- Education: Cambridge University
- Occupation: Author
- Writing career
- Pen name: Sam Osman
- Notable works: Quicksilver; Chasing the Dark; If You Were Me;
- Website: www.samhepburnbooks.com

= Sam Hepburn =

British novelist

Sam Hepburn, who has previously written under the name Sam Osman, is a British fiction author, including young adult novels and novels for adults.

==Biography==
Hepburn studied modern languages at Cambridge University before joining the BBC as a general trainee. Her career has included documentary filmmaking. She has lived and worked in London, Lebanon, Sudan and Washington DC.

Under the name Sam Osman, she wrote her debut novel Quicksilver, which explores the themes of ley lines, stone circles, and ancient holy sites such as Stonehenge in England, Meroe in Sudan, and Mount Shasta in the United States. Reviewers include Amanda Craig in The Times, Toby Clements in The Telegraph, and Rosemary Stones in Books for Keeps. A review by James Lovegrove in the Financial Times stated "It would be glib but not inaccurate to describe Quicksilver as 'Dan Brown for younger readers'." In a review for The School Librarian Alison Maxwell-Cox wrote, "Readers of 9 and above would enjoy the twists and turns of the plot.
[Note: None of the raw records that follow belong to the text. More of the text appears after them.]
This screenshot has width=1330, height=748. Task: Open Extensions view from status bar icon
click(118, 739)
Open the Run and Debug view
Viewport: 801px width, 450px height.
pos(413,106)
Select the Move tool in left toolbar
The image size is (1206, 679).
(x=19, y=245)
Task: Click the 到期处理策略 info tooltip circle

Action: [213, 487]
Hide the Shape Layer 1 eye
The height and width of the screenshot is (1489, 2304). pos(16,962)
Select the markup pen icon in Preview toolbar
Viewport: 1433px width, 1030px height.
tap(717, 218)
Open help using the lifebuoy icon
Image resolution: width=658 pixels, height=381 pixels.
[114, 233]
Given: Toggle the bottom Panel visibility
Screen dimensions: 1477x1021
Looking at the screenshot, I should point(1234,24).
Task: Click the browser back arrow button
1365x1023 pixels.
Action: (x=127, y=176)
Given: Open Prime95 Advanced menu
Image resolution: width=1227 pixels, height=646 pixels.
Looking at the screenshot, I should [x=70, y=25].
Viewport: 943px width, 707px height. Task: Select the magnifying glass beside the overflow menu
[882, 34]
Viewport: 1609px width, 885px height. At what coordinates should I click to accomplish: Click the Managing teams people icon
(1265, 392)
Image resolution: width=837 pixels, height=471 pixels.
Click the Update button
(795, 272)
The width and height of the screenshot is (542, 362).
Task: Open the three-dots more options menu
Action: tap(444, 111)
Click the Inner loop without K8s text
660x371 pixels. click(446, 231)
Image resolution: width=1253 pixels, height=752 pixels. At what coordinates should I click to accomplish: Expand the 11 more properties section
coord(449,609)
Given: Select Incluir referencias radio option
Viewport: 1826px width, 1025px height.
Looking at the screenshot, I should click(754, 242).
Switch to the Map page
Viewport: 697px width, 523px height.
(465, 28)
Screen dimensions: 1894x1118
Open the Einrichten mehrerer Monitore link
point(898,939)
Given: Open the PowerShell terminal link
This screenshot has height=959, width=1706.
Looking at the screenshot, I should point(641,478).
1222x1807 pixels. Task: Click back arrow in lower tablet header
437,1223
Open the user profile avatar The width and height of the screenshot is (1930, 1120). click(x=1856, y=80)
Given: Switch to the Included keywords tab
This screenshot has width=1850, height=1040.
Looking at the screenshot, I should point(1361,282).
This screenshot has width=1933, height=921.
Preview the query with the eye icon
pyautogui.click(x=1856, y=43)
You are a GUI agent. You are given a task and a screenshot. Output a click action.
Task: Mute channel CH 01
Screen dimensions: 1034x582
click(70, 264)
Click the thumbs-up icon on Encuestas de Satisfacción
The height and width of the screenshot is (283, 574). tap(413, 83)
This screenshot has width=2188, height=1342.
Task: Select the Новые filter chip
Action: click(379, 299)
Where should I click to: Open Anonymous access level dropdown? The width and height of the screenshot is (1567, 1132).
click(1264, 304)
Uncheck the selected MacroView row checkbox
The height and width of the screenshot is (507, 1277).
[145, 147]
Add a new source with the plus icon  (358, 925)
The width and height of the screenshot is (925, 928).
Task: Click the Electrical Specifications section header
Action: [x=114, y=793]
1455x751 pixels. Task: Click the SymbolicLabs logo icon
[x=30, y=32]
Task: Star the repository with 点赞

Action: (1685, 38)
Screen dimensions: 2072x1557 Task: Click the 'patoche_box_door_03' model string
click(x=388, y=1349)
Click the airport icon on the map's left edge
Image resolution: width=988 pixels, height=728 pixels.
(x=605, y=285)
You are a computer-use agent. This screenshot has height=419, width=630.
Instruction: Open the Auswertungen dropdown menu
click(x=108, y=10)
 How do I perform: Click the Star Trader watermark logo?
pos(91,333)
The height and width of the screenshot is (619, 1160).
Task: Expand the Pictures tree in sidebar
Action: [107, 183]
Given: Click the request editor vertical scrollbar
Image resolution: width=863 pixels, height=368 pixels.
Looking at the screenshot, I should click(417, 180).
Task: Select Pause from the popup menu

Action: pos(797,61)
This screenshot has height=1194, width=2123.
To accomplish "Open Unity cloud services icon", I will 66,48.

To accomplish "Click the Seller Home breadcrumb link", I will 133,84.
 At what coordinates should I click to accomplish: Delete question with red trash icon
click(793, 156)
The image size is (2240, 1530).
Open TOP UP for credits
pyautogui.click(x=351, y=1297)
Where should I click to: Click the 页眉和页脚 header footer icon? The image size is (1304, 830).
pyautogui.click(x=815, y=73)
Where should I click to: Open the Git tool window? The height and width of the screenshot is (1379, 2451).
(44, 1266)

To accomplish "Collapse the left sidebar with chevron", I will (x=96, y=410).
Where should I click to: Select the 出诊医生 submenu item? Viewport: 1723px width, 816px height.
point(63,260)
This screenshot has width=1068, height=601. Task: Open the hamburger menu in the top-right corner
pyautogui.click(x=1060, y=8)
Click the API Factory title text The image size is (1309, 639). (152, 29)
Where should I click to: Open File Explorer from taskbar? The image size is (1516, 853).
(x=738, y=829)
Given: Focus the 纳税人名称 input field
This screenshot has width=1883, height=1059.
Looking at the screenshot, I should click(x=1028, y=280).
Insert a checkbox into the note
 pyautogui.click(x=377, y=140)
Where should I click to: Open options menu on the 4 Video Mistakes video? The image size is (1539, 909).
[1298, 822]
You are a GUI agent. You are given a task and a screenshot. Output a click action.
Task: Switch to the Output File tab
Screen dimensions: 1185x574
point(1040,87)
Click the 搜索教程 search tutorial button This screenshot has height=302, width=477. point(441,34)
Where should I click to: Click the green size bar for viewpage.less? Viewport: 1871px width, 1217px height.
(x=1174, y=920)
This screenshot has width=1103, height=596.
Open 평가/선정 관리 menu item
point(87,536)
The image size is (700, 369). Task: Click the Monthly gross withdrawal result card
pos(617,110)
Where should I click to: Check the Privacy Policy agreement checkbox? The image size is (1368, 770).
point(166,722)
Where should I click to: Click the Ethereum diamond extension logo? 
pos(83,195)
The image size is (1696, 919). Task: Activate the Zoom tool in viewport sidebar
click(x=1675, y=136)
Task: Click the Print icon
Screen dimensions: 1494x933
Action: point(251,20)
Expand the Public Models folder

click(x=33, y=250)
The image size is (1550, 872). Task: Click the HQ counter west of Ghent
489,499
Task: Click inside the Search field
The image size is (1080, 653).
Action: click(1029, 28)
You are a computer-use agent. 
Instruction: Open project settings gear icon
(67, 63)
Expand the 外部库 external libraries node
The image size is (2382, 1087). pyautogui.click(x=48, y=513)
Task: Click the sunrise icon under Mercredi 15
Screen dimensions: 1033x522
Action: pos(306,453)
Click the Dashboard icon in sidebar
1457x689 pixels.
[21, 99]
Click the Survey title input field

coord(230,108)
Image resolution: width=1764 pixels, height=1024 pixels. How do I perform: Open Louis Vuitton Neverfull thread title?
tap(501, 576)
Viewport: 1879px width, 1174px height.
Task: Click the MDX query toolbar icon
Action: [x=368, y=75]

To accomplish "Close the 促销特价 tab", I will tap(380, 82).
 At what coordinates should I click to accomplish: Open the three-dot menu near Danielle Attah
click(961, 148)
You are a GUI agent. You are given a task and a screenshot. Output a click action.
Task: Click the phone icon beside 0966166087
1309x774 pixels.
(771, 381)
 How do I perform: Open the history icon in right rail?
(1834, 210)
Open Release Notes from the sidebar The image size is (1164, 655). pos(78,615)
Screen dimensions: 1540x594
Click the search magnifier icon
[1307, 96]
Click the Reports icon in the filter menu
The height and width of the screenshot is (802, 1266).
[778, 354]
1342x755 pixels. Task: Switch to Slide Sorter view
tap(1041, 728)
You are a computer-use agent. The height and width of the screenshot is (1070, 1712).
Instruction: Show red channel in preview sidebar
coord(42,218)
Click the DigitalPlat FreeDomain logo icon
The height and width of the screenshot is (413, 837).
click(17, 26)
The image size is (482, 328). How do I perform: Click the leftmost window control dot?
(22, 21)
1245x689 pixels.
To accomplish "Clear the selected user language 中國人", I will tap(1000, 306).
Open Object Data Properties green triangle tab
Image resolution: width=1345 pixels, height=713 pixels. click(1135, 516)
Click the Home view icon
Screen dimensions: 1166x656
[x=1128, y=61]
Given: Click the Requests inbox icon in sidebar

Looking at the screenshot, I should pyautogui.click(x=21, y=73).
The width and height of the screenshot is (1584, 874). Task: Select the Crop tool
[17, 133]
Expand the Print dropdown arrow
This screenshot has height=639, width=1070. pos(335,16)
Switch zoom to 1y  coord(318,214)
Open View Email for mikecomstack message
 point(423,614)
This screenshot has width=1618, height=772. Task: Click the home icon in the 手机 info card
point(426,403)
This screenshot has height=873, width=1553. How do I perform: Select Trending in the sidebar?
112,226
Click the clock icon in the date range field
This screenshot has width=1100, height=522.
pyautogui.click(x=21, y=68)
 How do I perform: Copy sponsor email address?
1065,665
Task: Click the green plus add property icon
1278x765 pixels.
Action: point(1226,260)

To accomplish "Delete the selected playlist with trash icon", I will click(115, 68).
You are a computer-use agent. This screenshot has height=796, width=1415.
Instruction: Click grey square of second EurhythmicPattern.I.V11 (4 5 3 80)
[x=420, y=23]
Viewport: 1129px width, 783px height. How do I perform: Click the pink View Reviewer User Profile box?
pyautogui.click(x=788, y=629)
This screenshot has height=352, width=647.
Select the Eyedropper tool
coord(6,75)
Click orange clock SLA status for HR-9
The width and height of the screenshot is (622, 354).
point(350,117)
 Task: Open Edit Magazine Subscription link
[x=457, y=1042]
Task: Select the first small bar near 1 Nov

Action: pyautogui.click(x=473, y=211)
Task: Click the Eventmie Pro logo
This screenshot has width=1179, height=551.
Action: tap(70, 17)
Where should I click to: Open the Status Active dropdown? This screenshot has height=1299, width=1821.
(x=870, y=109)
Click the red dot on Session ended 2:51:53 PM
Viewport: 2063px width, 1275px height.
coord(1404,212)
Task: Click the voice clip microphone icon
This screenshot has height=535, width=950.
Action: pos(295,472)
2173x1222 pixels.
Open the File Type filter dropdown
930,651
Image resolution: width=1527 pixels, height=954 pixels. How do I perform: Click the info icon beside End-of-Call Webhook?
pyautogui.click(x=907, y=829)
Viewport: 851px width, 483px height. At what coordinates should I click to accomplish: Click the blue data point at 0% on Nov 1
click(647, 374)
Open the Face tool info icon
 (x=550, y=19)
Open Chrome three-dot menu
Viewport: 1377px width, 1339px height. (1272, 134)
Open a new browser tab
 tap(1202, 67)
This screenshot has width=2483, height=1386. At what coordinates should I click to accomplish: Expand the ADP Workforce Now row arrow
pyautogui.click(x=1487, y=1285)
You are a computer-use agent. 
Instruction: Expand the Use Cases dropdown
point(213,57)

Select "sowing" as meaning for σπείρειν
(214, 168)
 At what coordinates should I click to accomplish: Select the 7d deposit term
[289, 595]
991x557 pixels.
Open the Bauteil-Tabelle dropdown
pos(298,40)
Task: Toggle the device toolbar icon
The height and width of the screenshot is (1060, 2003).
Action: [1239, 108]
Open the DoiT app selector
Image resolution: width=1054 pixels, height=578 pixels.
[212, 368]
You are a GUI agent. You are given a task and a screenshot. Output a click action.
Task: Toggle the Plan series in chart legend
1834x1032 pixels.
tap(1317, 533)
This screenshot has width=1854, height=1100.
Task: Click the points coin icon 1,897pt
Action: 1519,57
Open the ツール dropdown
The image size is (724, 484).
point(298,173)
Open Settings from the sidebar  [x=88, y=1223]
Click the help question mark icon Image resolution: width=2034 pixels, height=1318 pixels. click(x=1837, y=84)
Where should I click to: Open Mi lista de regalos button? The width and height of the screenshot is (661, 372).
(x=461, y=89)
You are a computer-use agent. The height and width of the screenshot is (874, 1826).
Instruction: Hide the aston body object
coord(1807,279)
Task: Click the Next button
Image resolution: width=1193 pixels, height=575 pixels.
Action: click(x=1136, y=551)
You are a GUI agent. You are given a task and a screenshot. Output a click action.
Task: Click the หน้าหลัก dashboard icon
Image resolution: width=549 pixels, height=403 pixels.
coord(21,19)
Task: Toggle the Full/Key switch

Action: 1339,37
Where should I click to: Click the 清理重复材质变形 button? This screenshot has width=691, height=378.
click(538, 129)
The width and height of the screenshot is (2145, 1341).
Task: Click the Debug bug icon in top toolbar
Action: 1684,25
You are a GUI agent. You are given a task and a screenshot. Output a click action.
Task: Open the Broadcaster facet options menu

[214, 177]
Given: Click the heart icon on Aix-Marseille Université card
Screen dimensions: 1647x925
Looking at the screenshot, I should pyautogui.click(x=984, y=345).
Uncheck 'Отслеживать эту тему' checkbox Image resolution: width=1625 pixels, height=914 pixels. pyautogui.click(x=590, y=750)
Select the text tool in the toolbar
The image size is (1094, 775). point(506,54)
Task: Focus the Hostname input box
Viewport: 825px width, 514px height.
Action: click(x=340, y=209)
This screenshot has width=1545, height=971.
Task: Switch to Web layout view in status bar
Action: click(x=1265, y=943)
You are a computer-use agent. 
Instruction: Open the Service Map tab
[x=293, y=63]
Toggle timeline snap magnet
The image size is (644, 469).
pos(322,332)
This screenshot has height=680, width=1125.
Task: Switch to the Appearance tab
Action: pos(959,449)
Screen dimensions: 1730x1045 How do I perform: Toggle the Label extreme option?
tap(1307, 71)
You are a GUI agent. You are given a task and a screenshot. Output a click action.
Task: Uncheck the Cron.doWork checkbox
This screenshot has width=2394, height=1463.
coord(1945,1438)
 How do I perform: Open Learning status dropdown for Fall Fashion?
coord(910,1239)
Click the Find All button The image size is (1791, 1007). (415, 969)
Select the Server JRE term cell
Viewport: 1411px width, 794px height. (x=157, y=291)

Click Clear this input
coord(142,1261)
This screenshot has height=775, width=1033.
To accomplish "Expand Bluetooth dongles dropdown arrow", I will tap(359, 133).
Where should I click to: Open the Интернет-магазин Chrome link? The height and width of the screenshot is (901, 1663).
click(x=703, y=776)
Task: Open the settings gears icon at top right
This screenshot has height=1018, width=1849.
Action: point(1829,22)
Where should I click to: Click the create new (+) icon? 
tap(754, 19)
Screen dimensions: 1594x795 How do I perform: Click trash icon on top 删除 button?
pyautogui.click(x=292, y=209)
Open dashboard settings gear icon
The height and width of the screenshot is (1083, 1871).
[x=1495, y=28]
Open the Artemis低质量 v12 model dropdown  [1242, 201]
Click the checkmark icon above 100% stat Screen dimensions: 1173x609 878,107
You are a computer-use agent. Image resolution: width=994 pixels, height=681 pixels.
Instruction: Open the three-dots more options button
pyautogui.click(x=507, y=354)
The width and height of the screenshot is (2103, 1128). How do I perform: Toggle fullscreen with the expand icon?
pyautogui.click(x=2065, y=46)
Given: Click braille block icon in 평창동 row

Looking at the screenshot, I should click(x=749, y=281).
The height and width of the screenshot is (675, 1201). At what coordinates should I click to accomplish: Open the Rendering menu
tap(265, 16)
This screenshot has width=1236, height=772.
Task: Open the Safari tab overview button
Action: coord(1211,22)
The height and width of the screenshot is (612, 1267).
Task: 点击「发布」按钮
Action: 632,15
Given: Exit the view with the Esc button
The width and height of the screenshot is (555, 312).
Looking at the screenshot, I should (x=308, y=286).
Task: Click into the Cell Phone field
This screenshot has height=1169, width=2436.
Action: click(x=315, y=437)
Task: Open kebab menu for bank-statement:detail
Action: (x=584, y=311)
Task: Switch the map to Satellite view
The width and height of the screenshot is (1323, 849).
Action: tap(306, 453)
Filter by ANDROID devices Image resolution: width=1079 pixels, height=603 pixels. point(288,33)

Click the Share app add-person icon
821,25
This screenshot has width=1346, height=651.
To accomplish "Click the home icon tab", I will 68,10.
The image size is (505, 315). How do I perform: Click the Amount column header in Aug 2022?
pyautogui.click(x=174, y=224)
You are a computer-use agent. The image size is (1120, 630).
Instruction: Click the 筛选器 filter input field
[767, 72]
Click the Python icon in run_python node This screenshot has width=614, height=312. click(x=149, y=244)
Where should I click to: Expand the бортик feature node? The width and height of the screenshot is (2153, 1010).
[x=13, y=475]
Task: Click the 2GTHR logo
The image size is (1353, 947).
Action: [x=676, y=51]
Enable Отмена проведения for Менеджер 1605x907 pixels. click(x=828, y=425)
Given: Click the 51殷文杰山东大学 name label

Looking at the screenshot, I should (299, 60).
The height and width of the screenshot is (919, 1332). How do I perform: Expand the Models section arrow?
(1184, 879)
Many features of the book are based on real historical evidence, or legends which might be true."

She also wrote the young adult novels Serpent's Gold under the name Sam Osman, and then Chasing the Dark and If You Were Me under the name Sam Hepburn. In a review of Chasing the Dark, Janet Clarke in The School Librarian described the book as an "exciting read" and "fast paced story", and noted it was written as the first part of a series. According to BookTrust, the book is and "excellent contemporary detective story" that "will appeal to both boys and girls." In a review for Books for Keeps, Andrea Reece writes, "Despite the twists and turns of the plot, and a large cast of characters, the writing style ensures that the action is easy to follow."

If You Were Me was described by Jo Sennitt in a review for The School Librarian as "a tough tale with lots of talking points about the media, stereotyping, human rights and morality; but it is also an action-packed story with solid central characters and a satisfying resolution." According to Book Trust, "Complex plotting, thoughtful characterisation and terrifying insights into a world of organised crime will keep readers on the edge of their seats." In a review for Books for Keeps, Matthew Martin writes, "It is credit to Hepburn’s skill as a thriller writer that no matter how complex the plot becomes, all remains clear and readers will be kept right on the edge of their seats from beginning to end."

Hepburn then continued in her writing career as Sam Hepburn, and wrote several novels for adults, including Gone Before, Her Perfect Life, and The Mistake I Made.

==Honors and awards==
- 2017 CWA Margery Allingham Short Story award

==Selected works==
- Osman, Sam. Quicksilver. Marion Lloyd Books, 2010
- Osman, Sam. Serpent's Gold, Marion Lloyd Books, 2011
- Hepburn, Sam. Chasing the Dark. Chicken House, 2013
- Hepburn, Sam. If You Were Me. Chicken House, 2015

==Personal life==
Hepburn is married with children and resides in London.